Außenpolitik im Medienzeitalter. Vom späten 19. Jahrhundert bis zur Gegenwart

Göttingen: Wallstein Verlag 2013 (Geschichte der Gegenwart 8); 343 S.; geb., 29,90 €; ISBN 978-3-8353-1352-1
Frank Bösch und Peter Hoeres legen ihren Sammelband zur Außenpolitik im vielzitierten „Medienzeitalter“ zu einem Zeitpunkt vor, an dem das Thema vor dem Hintergrund von Wikileaks, der NSA‑Affäre und den journalistisch begleiteten Enthüllungen Edward Snowdens nicht nur von geschichtswissenschaftlichem Interesse, sondern auch von tagespolitischer Aktualität erscheinen muss.
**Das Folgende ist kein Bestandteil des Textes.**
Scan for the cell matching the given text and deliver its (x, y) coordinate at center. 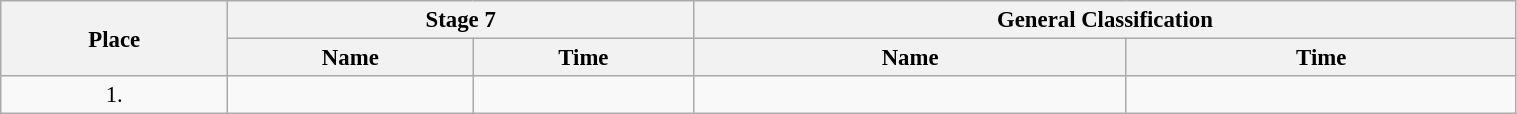
General Classification (1105, 20)
Stage 7 (461, 20)
1. (114, 95)
Place (114, 38)
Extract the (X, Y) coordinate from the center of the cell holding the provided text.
Mit dem Hinweis auf den erschwerenden Umstand, dass es sich bei dem Feld der Außenpolitik um „das arkane Politikfeld schlechthin“ (8) handele, machen sich die Autorinnen und Autoren in dreizehn Fallstudien auf, die Frage nach dem Verhältnis von medialer Öffentlichkeit und Außenpolitik vom Ende des 19. Jahrhunderts bis in die Gegenwart zu beantworten und dabei den Einfluss einer gewandelten Öffentlichkeit auf die internationalen Beziehungen zu beleuchten. Erklärter Anspruch des Projekts ist es, den Austausch zwischen internationaler Historie, Diplomatie‑ und Mediengeschichte zu suchen und dabei auf die Analyse von politischen Einzelereignissen zugunsten der Betrachtung längerer Zeiträume zu verzichten. So macht Friedrich Kiessling für die Zeit vor 1914 ein „Paradox der Geheimdiplomatie“ (73 ff.) aus, weil Außenpolitik zwar durch die „Medienöffentlichkeit längst auch für Außenpolitiker wirklichkeitskonstituierend wirkte“, diese jedoch gleichzeitig von der „Überlegenheit der traditionellen diplomatischen Methoden [dies meint auch Geheimdiplomatie]“ (92) überzeugt blieben. Peter Hoeres versteht die Öffentlichkeit in seinem Aufsatz über die deutsche Atomwaffenpolitik in den 1960er‑Jahren als „Stichwortgeber und Vetomacht“ (253 ff.) und untersucht ihre Rolle in diesem Zusammenhang komplementär zur Politik der Geheimhaltung. Letztere sieht er dabei jedoch keineswegs als obsolet an, sondern diagnostiziert vielmehr einen Dualismus von Geheimem und Öffentlichem. Außenpolitik im Medienzeitalter scheint demnach durch die Versuche politischer Entscheidungs‑ bzw. Verantwortungsträger geprägt, sich in kontrollierter Ambivalenz den Einflüssen von Medien und Öffentlichkeit abwechselnd zu entziehen oder zu bedienen. Damit widersprechen die Erkenntnisse dieses Buchs nicht zuletzt ein Stück weit dem Narrativ des langsamen Niedergangs der Geheimdiplomatie zugunsten einer zunehmend durch die Öffentlichkeit beeinflussten Außenpolitik.
Christian Patz (CPA)
M.A., Politikwissenschaftler, wiss. Mitarbeiter, Institut für Sozialwissenschaften, Fachbereich Politikwissenschaft, Christian-Albrechts-Universität zu Kiel.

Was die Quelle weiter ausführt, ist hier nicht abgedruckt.